Understanding and correcting the spurious interactions in charged supercells

The supercell technique is widely spread for the simulation of charged point defects. Charged defects in a supercell are unfortunately subjected to spurious image interactions, which are usually handled by introducing two correcting terms: a Madelung-type correction that accounts for the electrostatic interactions of repeated charges in a compensating background and a potential alignment term that refers the charged supercell to the electron reservoir. We demonstrate that the Madelung correction already brings a large potential shift that slowly converges as $1/L$ with increasing supercell sizes. We hence define a potential alignment devoid of any double counting. We finally propose a simple evaluation for the nearest-neighbor interaction that removes the remaining spurious hybridization of the defect wave functions between images. The application of these three corrections together drastically speeds up the convergence with respect to supercell size for all defects that are not too shallow.

Figure 1

Convergence as a function of the supercell size of the formation energy (top) of a silicon interstitial Si${}_{\mathrm{Tet}}^{2+}$ and (middle) of a silicon vacancy V${}_{\mathrm{Si}}^{2+}$. The raw energies are represented with circles. The Madelung corrected energies are represented with squares. The horizontal lines represent the converged values, and the thin dashed lines are tentative extrapolations with the usual function ${\gamma }_1{N}^{-1/3}+{\gamma }_2{N}^{-1}$. (bottom) A cut of the difference in electronic densities between the defective and host cells, $n^{\mathrm{defect}}\left(\mathbf{r}\right)-n^{\mathrm{bulk}}\left(\mathbf{r}\right)$, along the (110) direction, passing through the bond centers for a 1000-atom cubic supercell.

Figure 2

Electrostatic potentials created by a single point charge in an infinite sample (solid red line), an array of point charges with compensating background (dashed black line), and a single point charge in an infinite sample shifted by the Madelung potential $-v_M$ (dot-dashed blue line). The parameters (lattice constant, dielectric constant) have been chosen to mimic a cubic 512-atom supercell of NaCl. The green diamonds represent the deviation of the Na 2$s$ core levels with respect to the bulk Na 2$s$ levels, as obtained from a real calculation of a 512-atom supercell containing a vacancy V${}_{\mathrm{Cl}}^{+}$. The horizontal lines show the asymptotic values of the single point charge potentials.

Figure 3

Schematics illustrating the role of the potential alignment $\Delta V$. (top) The system we intend to simulate: a single charged defect ${\mathrm{D}}^{\mathrm{q}}$ in a single supercell (dark blue), embedded in the infinite bulk (light pink). (bottom) The system we actually calculate with the supercell approach: an array of replicated defects ${\mathrm{D}}^{\mathrm{q}}$. (middle) The corresponding running average potentials, with a solid red line for the truly isolated defect and a dashed blue line for the supercell approach.

Figure 4

Convergence as a function of the supercell size of the formation energy of a sodium vacancy V${}_{\mathrm{Na}}^{-}$. The raw energies are represented with circles.
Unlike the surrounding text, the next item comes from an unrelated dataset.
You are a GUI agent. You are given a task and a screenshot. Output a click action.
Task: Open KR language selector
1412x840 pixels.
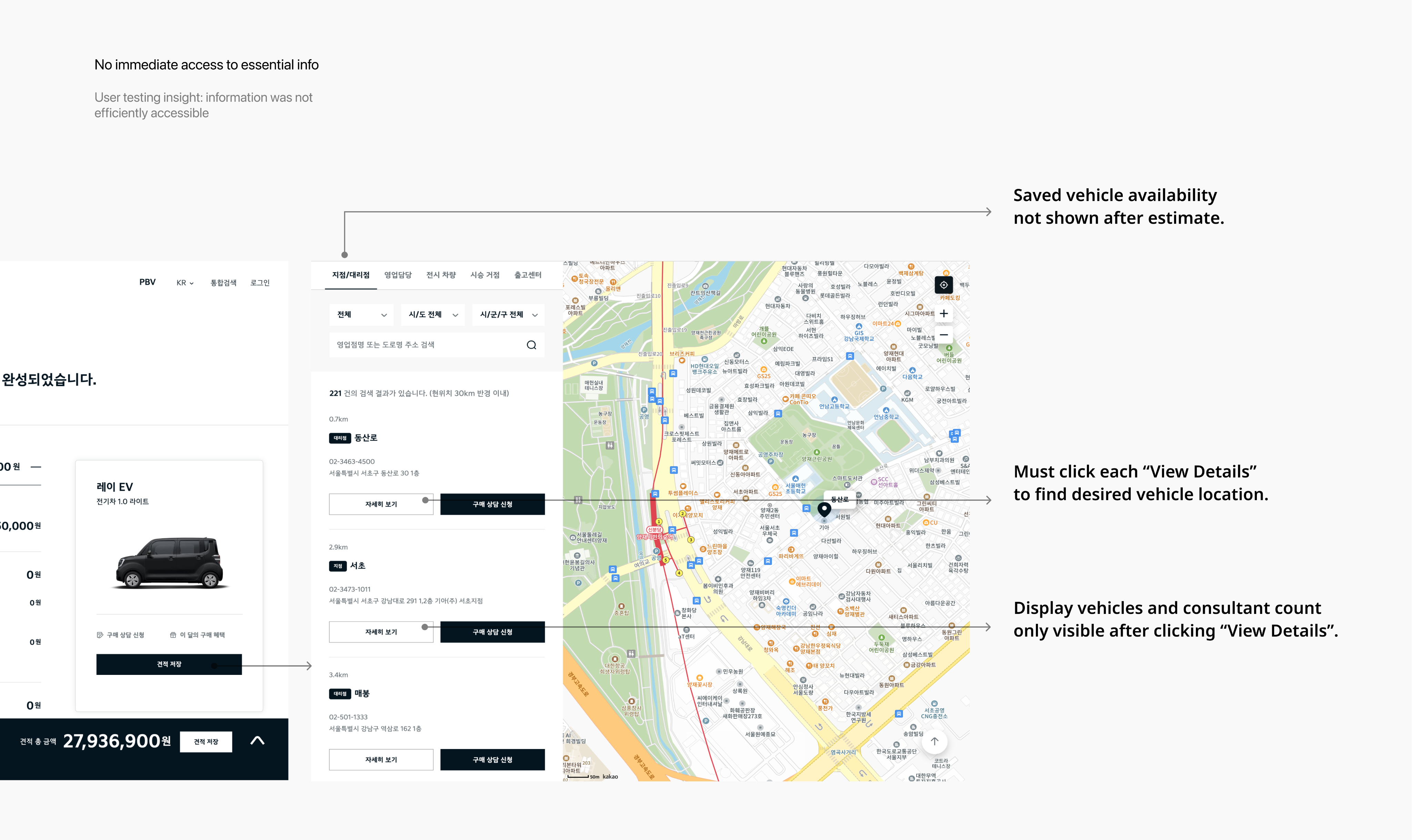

The Madelung corrected energies are represented with squares. The data with potential alignment following Eq. (9) together with the Madelung correction are represented by diamonds. The data with potential alignment following Ref. 9 together with the Makov-Payne monopole and quadrupole corrections are represented by open triangles. The horizontal line represents our converged value, and the thin dashed line is a tentative extrapolation with the usual function ${\gamma }_1{N}^{-1/3}+{\gamma }_2{N}^{-1}$.

Figure 5

Convergence as a function of the supercell size of the formation energy of a chlorine vacancy V${}_{\mathrm{Cl}}^{+}$. The raw energies are represented with circles. The Madelung corrected energies are represented with squares. The data with potential alignment following Eq. (9) together with the Madelung correction are diamonds. The triangles represent the final data including the removal of the neighbor interaction according to Eq. (10). The horizontal line represents the converged value, and the thin dashed lines are tentative extrapolations with the usual function ${\gamma }_1{N}^{-1/3}+{\gamma }_2{N}^{-1}$.

Figure 6

Convergence as a function of the supercell size of the formation energy of (top) a silicon interstitial Si${}_{\mathrm{Tet}}^{2+}$ and (bottom) a silicon vacancy V${}_{\mathrm{Si}}^{2+}$. The raw energies are represented with circles. The Madelung corrected energies are represented with squares. The data with potential alignment following Eq. (9) together with the Madelung correction are diamonds. The triangles represent the final data, which include the removal of the neighbor interaction according to Eq. (10). The horizontal lines represent the converged value, and the thin dashed lines are tentative extrapolations with the usual function ${\gamma }_1{N}^{-1/3}+{\gamma }_2{N}^{-1}$.